People do not think in queries. They think in moments.
They know what they want to find inside a video or across a collection. Most traditional video search systems are hit or miss. They run one search, return a ranked list, and stop. If the top results are wrong, the system does not improve. The user has to restart by rewriting the query and trying again.
That leads to the same loop every time: search, skim, rephrase, restart. The system forces retries without learning from them.
Deep Search is our answer. It treats the first query as a starting point, then uses follow-ups to revise how it searches and improve results over time. It does not only learn from user feedback, it also has internal checks that decide when results look wrong, adjust the plan, and retry automatically.
How Deep Search works
Deep Search is not a single search call. It is a retrieval loop.

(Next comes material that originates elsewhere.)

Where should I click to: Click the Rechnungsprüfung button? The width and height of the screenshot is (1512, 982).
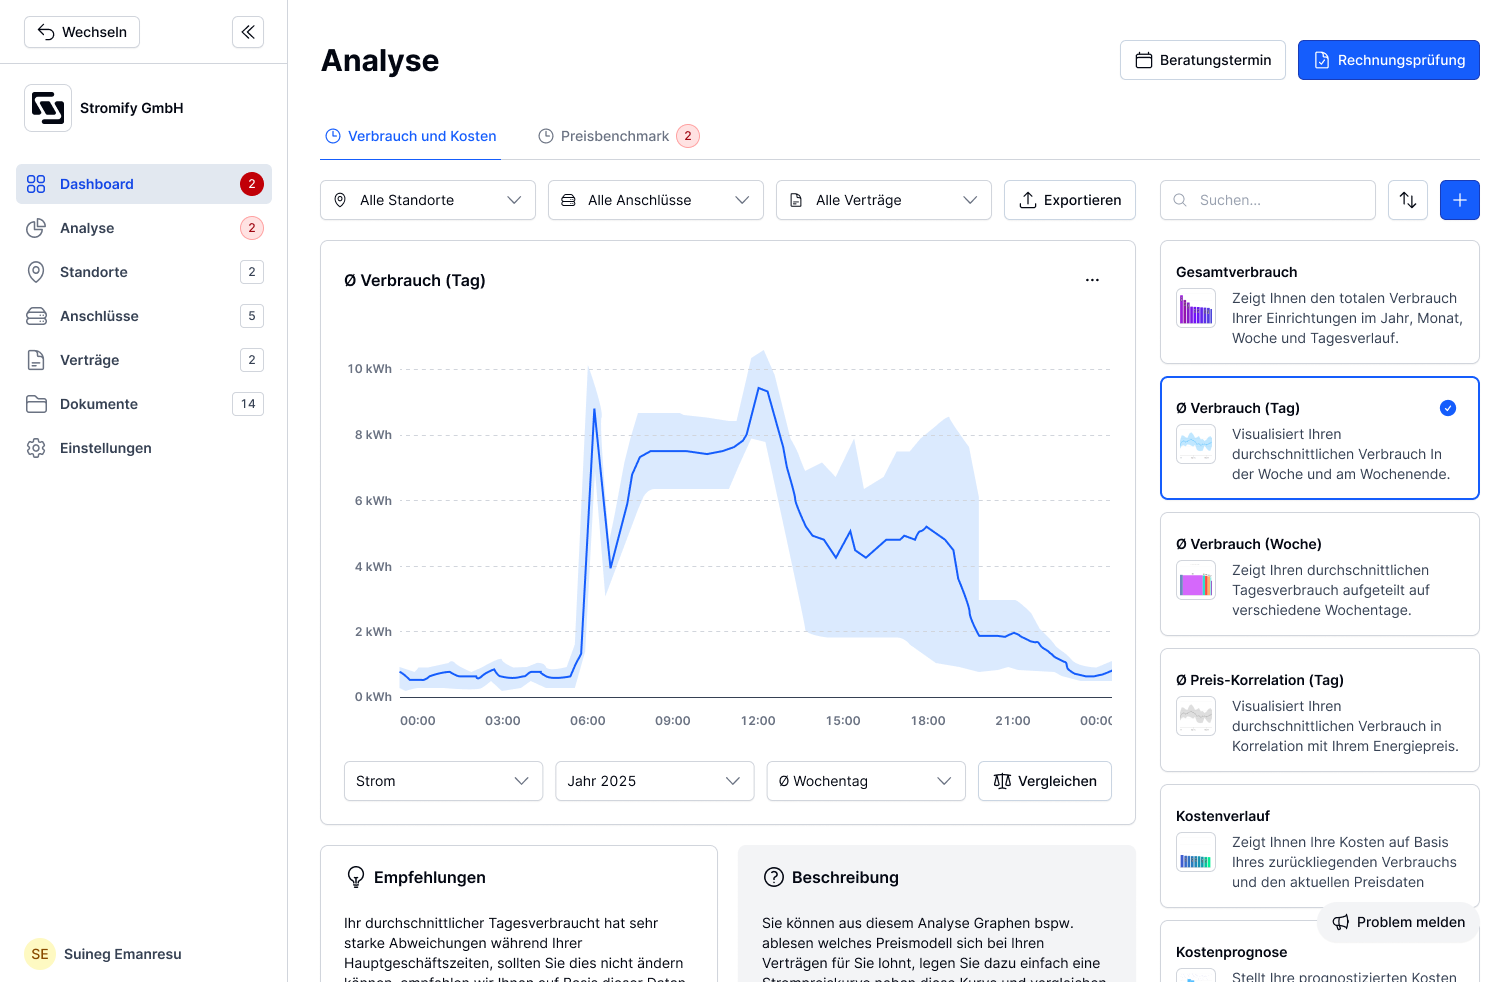(x=1389, y=60)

A user gives a natural language request. The system turns that request into an executable plan, runs targeted searches across multiple indexes, combines the results, checks whether the clips actually match the intent, and then either retries or returns clips.
If the system cannot continue because any detail is missing, it pauses and asks a short clarification question. If it has enough confidence to show results, it pauses and returns a ranked list of clips.

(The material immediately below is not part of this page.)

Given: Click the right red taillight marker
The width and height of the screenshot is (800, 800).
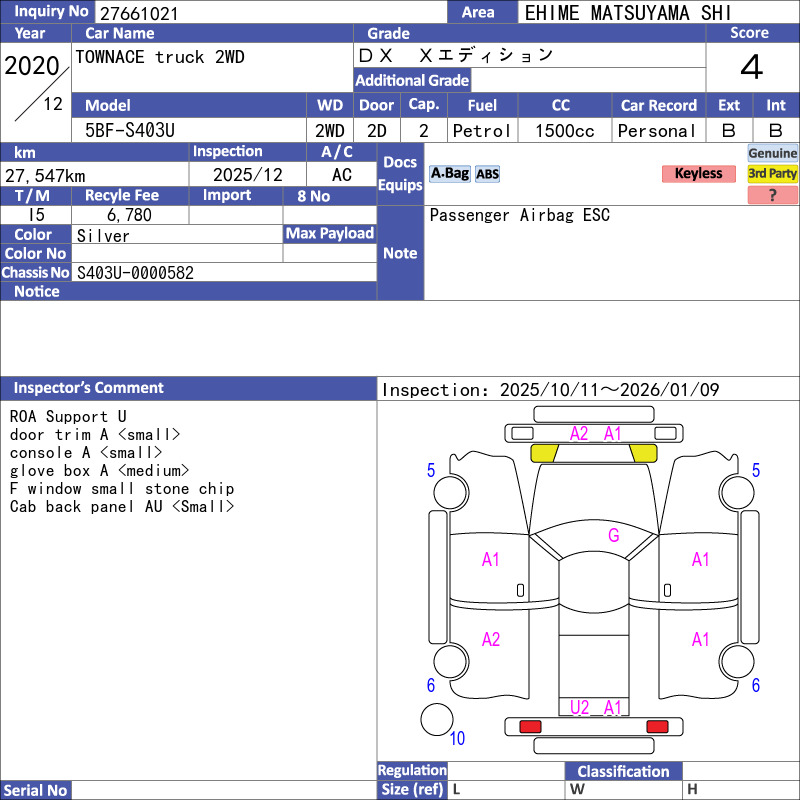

At a high level, the flow looks like this:
- Convert the request into a plan
- Execute targeted searches across the right indexes
- Combine the results into candidate clips
- Check whether those clips satisfy the intent
- Retry with a revised plan if results are weak
- Rerank accepted clips and show them
- Pause for follow-up input or clarification when needed
(natural language)
(show clips)
uses extracted signals;
does not reprocess
frames
persist graph state;
resume on user input
single execution point
missing
detail?
(ask 1 question)
That is the full system at a high level. The rest of this post moves down through that loop, starting with the structure that makes retrieval possible and then walking through how execution works step by step.
The retrieval graph
We model the system as a state machine using LangGraph. LangGraph lets us define explicit nodes, transitions, and pause states while preserving execution state across retries and user interactions.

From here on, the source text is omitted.